Consigna: Continúa el discurso sobre los cincuenta años del Camino Neocatecumenal a partir de su última frase.

Texto para leer:

##############################

Queridos hermanos y hermanas, ¡buenos días!
Me alegra encontraros y decir hoy con vosotros: ¡gracias! Gracias a Dios y también a vosotros, sobre todo a aquellos que han hecho un largo viaje para estar aquí. Gracias por el «sí» que habéis dicho, por haber acogido la llamada del Señor a vivir el Evangelio y a evangelizar. Y un gracias muy grande también a quien comenzó el Camino Neocatecumenal hace cincuenta años.
Cincuenta es un número importante en la Escritura: en el quincuagésimo día, el Espíritu del Resucitado descendió sobre los apóstoles y manifestó al mundo la Iglesia. Aun antes, Dios había bendecido el quincuagésimo año: «Este año cincuenta será para vosotros un jubileo» (Lv 25, 11). Un año santo, en el que el pueblo elegido vería nuevos hechos, como la liberación y el regreso a casa de los oprimidos: «Proclamaréis en la tierra liberación para todos sus habitantes –había dicho el Señor– […] Cada uno recobrará su propiedad, y cada cual regresará a su familia» (Lev 25, 10). Después de cincuenta años del Camino, sería hermoso que cada uno de vosotros dijera: «Gracias, Señor, porque realmente me has liberado; porque en la Iglesia he encontrado a mi familia; porque en tu Bautismo las cosas viejas han pasado y saboreo una vida nueva (cf. 2Co 5, 17); porque a través del Camino me has indicado el sendero para descubrir tu tierno amor de Padre».

##############################

Datos proporcionados:
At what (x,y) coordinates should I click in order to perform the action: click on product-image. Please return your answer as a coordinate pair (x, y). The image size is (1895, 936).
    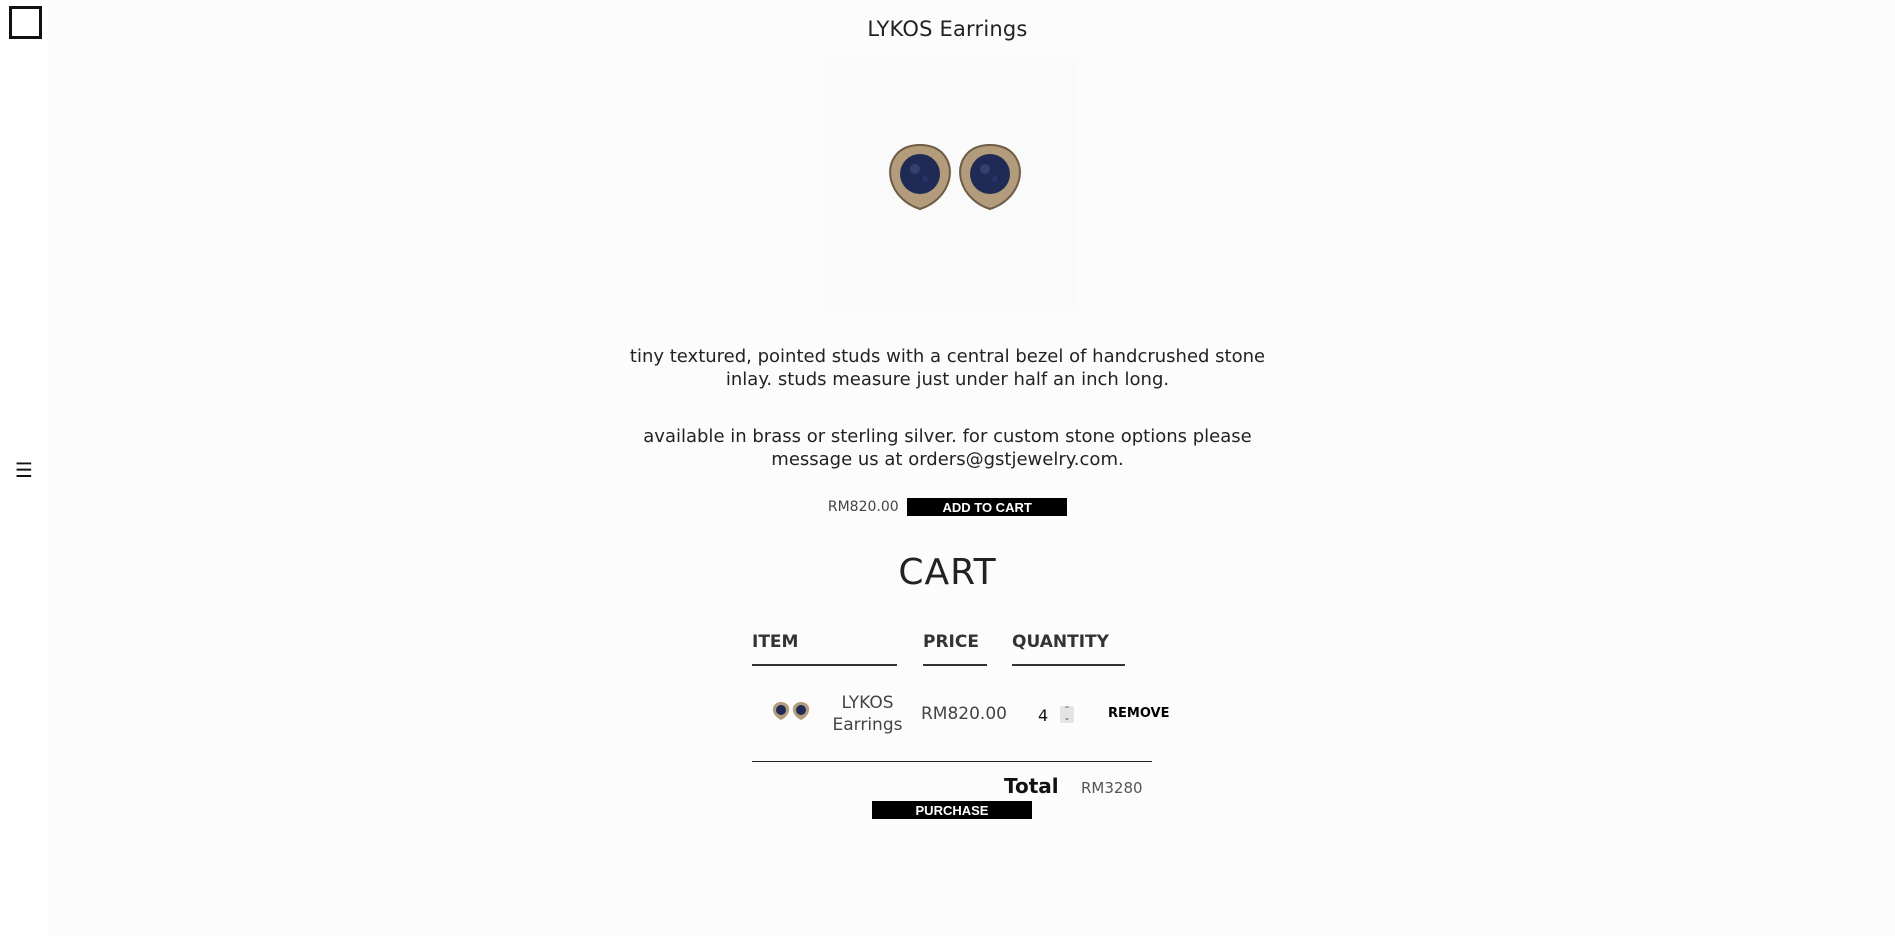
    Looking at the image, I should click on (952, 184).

##############################

Tu respuesta:
Queridos hermanos y hermanas, al final cantaréis el «Te Deum de acción de gracias por el amor y la fidelidad de Dios». Es muy hermoso: dar gracias a Dios por su amor y por su fidelidad. A menudo le damos gracias por sus dones, por lo que nos da, y está bien hacerlo. Pero es todavía mejor darle gracias por lo que es, porque es el Dios fiel en el amor. Su bondad no depende de nosotros. Hagamos lo que hagamos, Dios sigue amándonos fielmente. Esta es la fuente de nuestra confianza, el gran consuelo de la vida. Así que, ¡ánimo, no os entristezcáis nunca! Y cuando las nubes de los problemas parezcan adensarse sobre vuestras jornadas, recordad que el amor fiel de Dios resplandece siempre, como el sol que no se pone. Acordaos de su bien, más fuerte que cualquier mal, y el dulce recuerdo del amor de Dios os ayudará en cada angustia.
Falta todavía un gracias importante: a los que vais a ir en misión. Siento que tengo que deciros algo, de todo corazón, precisamente sobre la misión, sobre la evangelización, que es hoy la prioridad de la Iglesia. Porque misión es dar voz al amor fiel de Dios, es anunciar que el Señor nos ama y nunca se cansará de mí, de ti, de nosotros y de este mundo nuestro, del que, quizás, nosotros nos cansamos. Misión es donar lo que hemos recibido. Misión es cumplir el mandato de Jesús que hemos escuchado y sobre el cual me gustaría reflexionar con vosotros: «Id, pues, y haced discípulos a todas las gentes» (Mt 28, 19).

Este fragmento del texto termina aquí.